-------- Material provided --------

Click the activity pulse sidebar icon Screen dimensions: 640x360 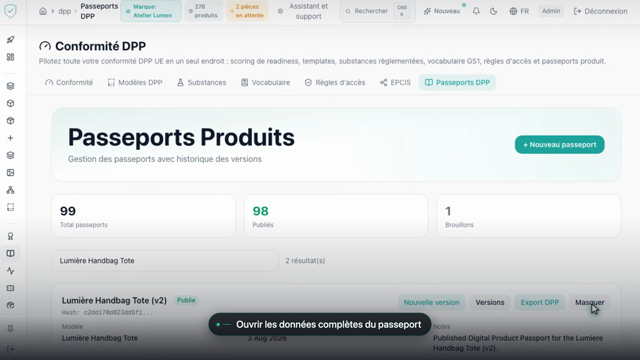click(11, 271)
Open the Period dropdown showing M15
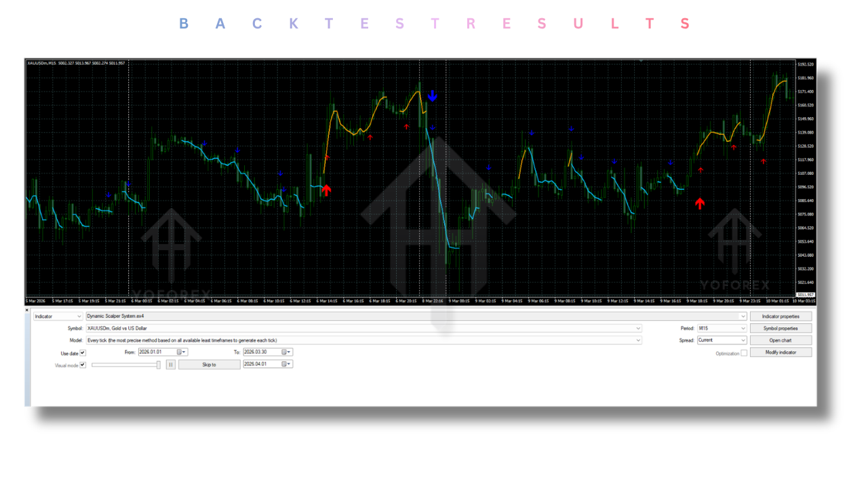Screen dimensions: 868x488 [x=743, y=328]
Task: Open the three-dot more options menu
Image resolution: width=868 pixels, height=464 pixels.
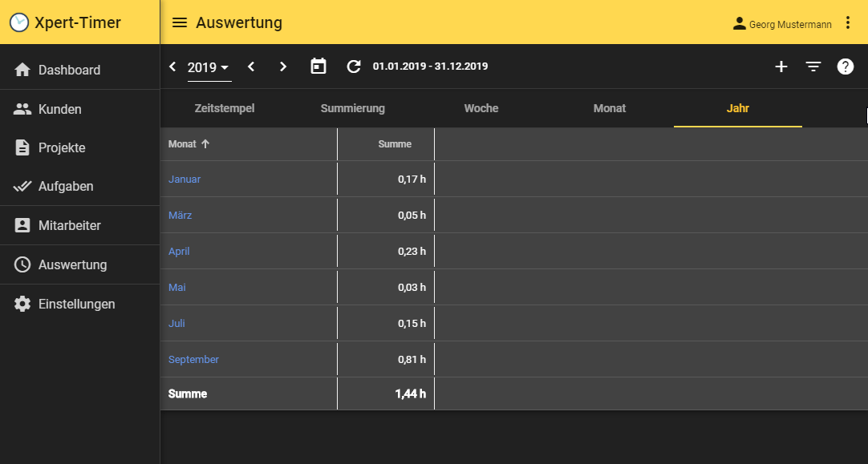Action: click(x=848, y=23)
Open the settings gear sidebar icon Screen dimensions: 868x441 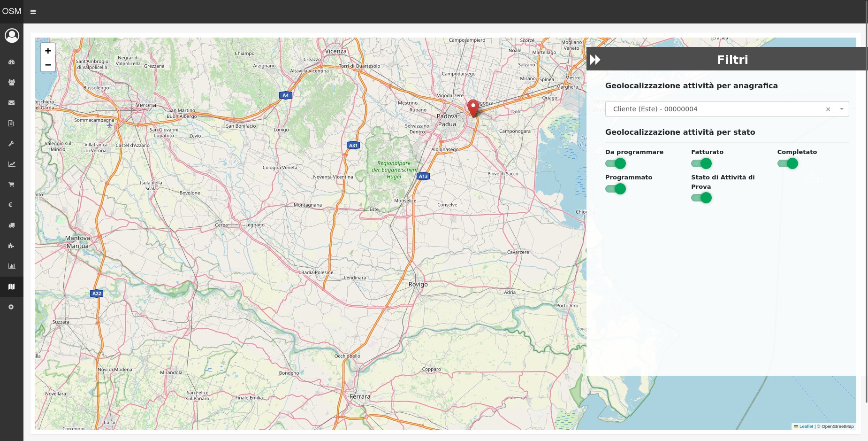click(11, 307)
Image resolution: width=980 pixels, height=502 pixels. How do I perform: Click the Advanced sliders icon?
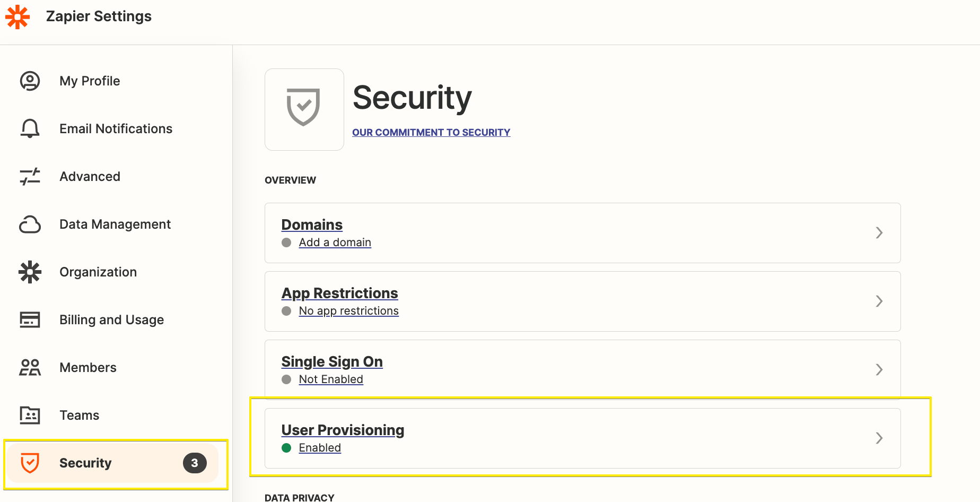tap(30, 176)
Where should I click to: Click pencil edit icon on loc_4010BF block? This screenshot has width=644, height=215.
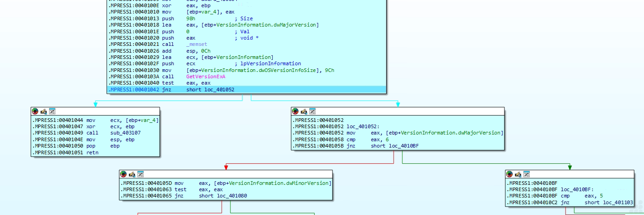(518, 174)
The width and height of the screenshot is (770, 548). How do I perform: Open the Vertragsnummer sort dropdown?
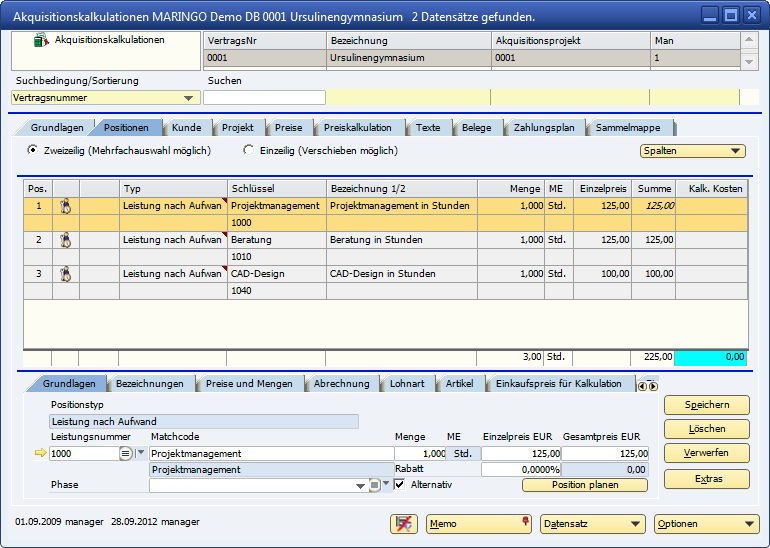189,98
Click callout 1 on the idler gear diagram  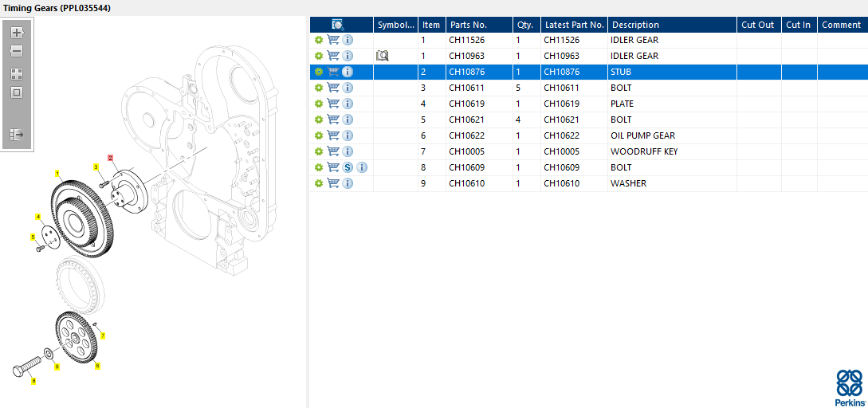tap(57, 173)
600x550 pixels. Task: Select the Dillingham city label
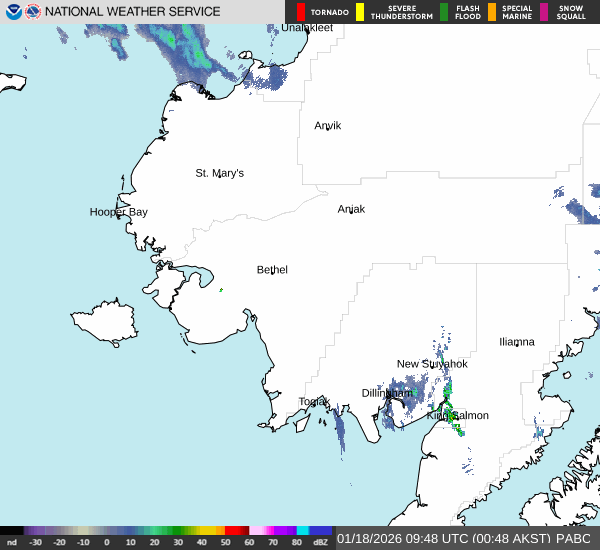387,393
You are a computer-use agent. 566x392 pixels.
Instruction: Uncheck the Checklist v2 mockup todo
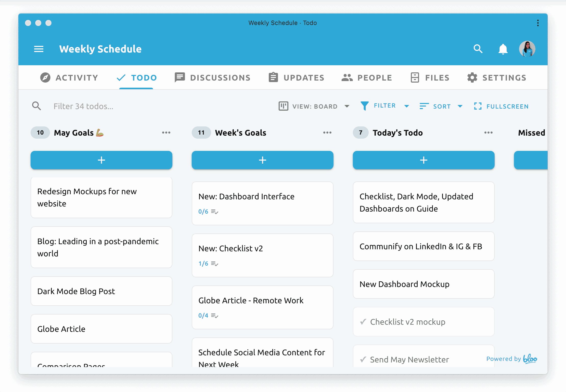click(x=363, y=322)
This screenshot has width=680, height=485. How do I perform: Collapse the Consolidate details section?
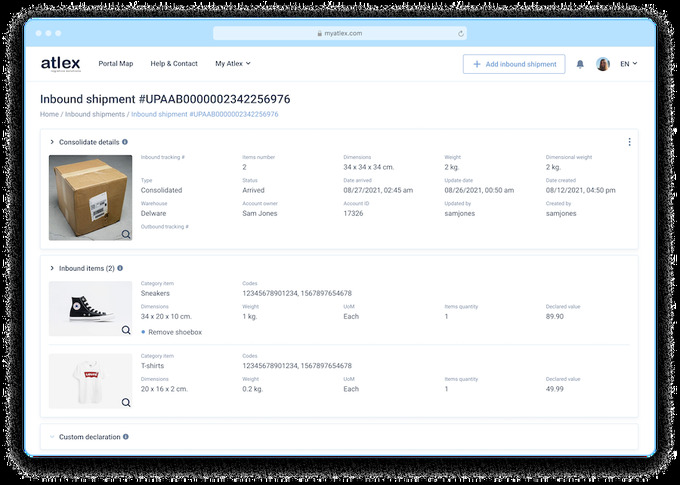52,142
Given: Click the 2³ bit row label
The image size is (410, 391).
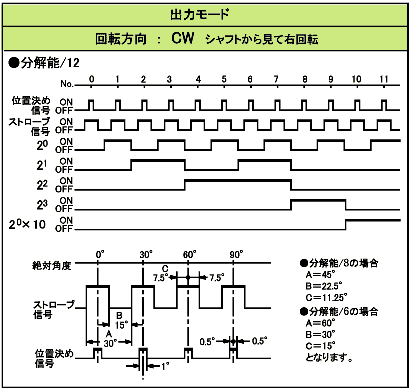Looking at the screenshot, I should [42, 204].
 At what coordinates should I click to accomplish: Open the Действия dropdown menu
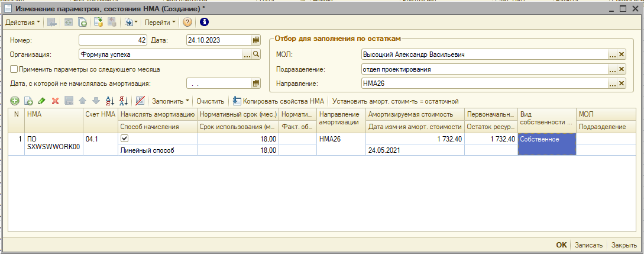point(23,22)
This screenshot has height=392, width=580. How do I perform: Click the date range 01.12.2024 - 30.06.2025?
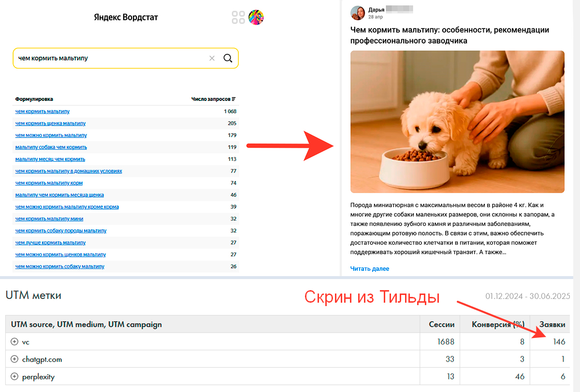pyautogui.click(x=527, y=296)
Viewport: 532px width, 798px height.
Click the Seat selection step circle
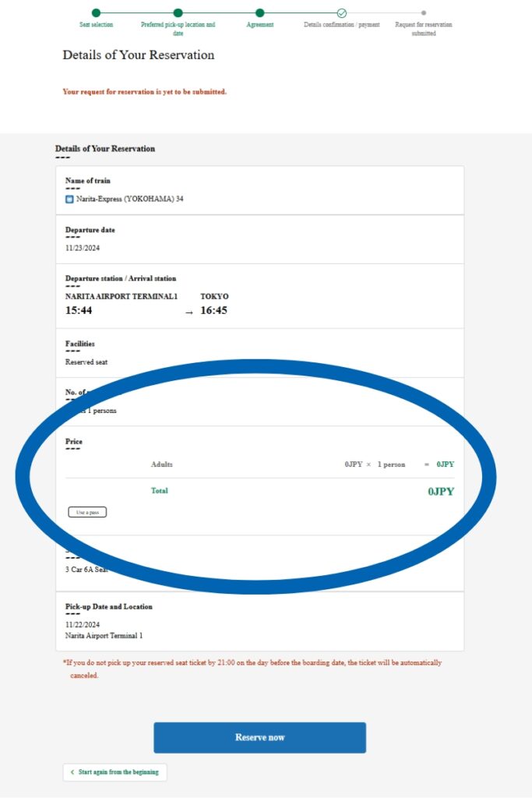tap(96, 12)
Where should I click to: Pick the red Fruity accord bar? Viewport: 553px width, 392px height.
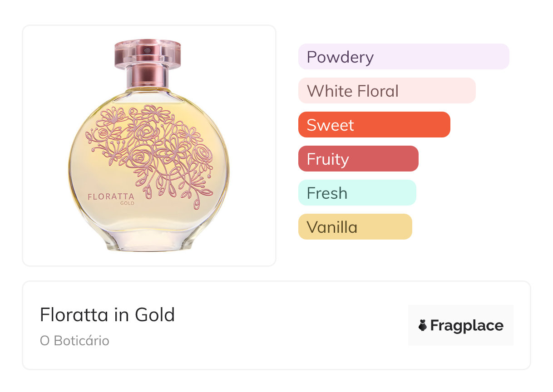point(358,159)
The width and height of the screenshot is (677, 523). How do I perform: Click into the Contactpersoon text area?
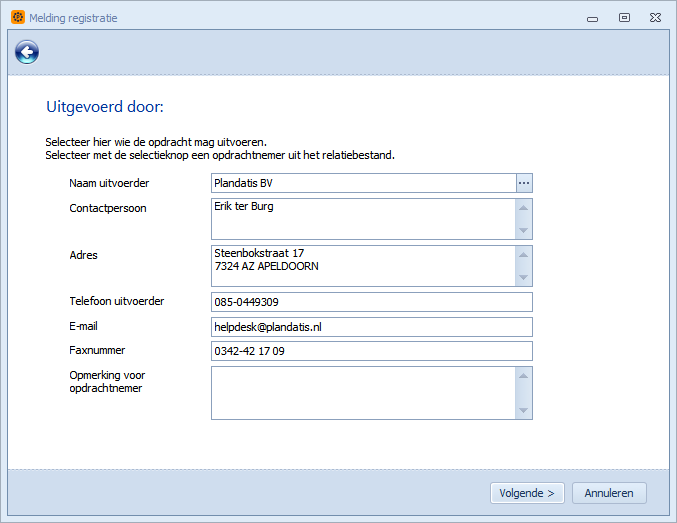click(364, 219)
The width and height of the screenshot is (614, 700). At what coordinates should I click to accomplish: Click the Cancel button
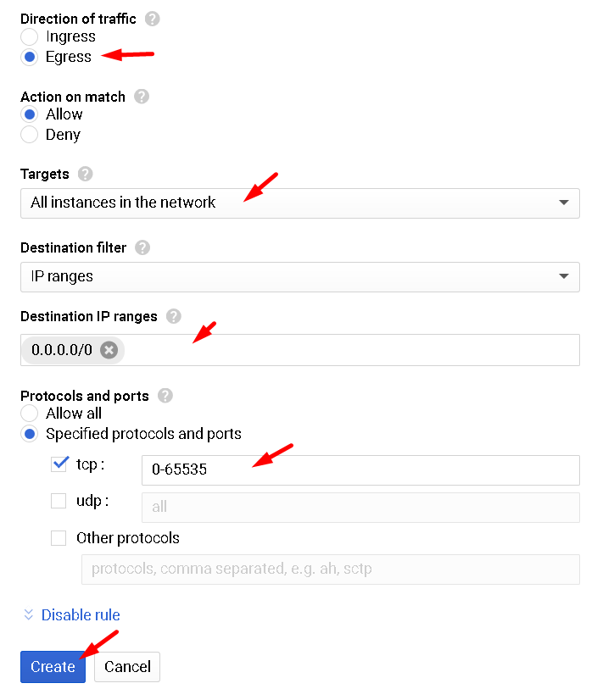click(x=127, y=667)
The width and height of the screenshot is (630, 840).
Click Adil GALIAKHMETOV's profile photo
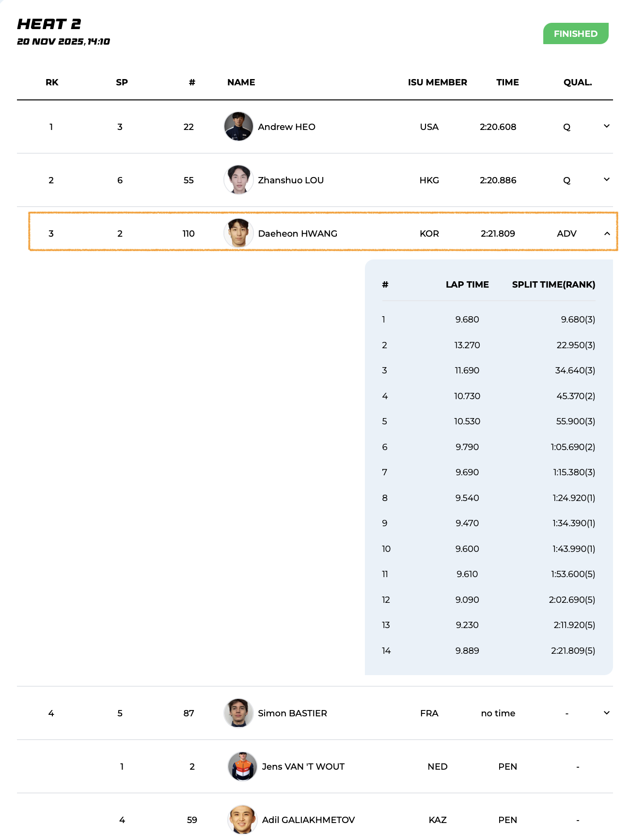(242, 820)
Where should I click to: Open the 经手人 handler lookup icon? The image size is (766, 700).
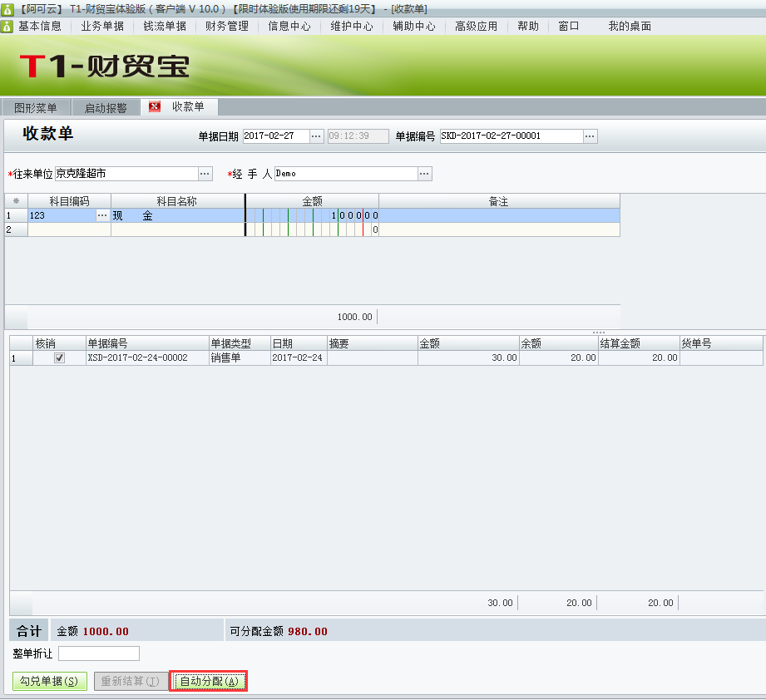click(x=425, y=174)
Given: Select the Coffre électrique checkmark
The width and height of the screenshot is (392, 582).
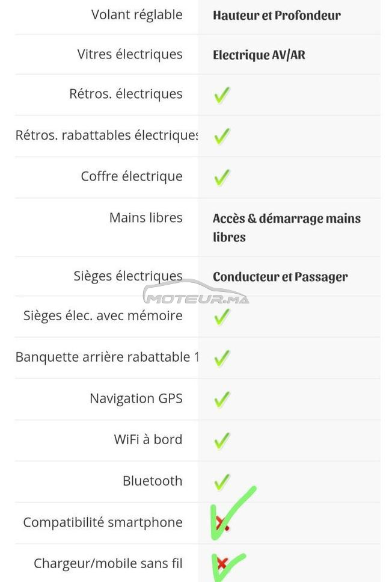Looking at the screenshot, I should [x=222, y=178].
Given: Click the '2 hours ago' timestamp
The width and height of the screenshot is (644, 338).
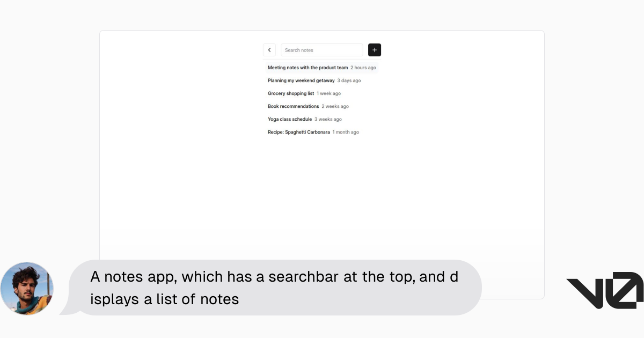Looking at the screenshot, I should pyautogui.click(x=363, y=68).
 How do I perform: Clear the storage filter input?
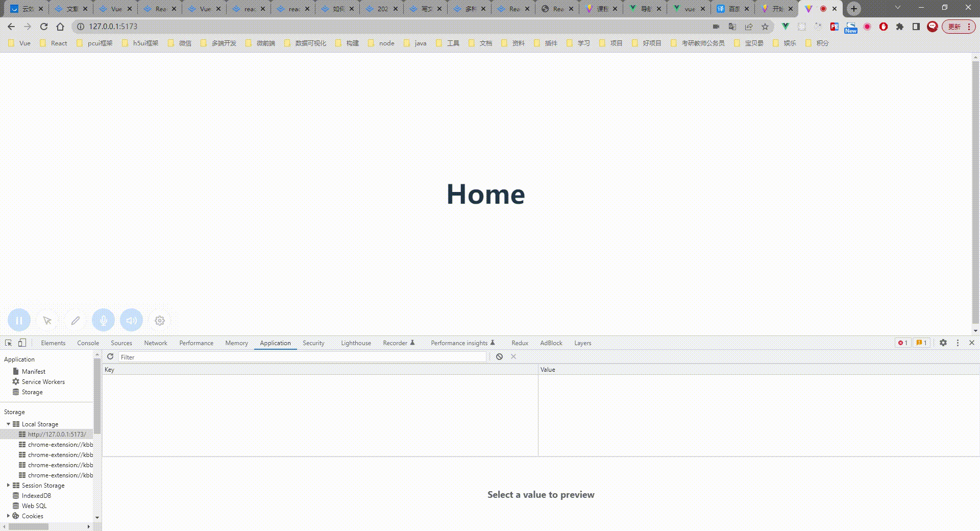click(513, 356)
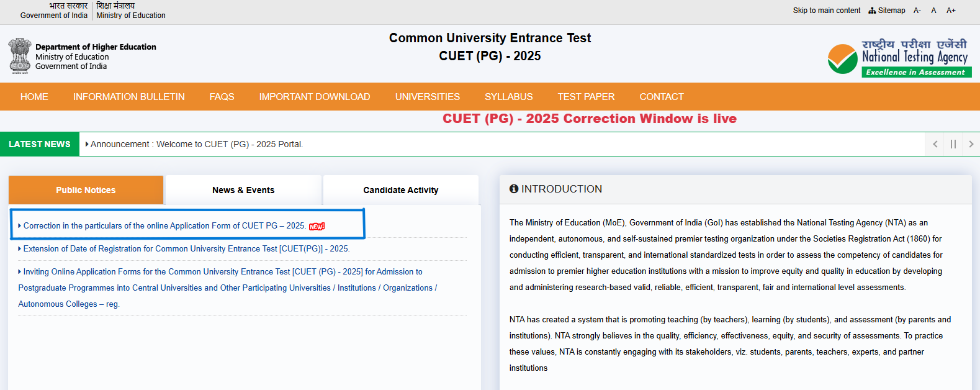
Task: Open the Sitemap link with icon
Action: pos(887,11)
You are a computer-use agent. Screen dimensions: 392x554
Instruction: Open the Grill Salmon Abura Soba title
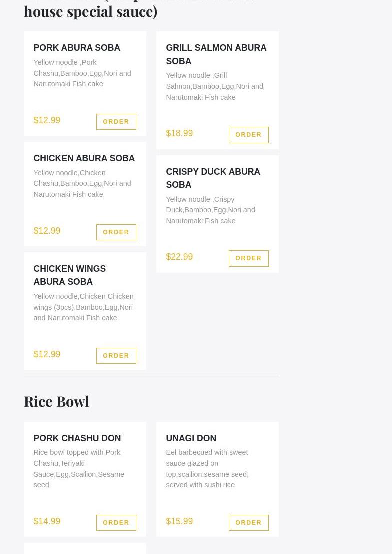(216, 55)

--------

Copy again, without the pictures, the lines of the records from the line with "The width and height of the screenshot is (630, 840)." up to and including the line with "Looking at the screenshot, I should [x=222, y=178].".

▸ The reply:
The width and height of the screenshot is (630, 840).
Click Adil GALIAKHMETOV's profile photo
(242, 820)
Where should I click to: Open the 经手人 handler lookup icon? The image size is (766, 700).
click(x=425, y=174)
Given: Select the Coffre électrique checkmark
The width and height of the screenshot is (392, 582).
Looking at the screenshot, I should [x=222, y=178].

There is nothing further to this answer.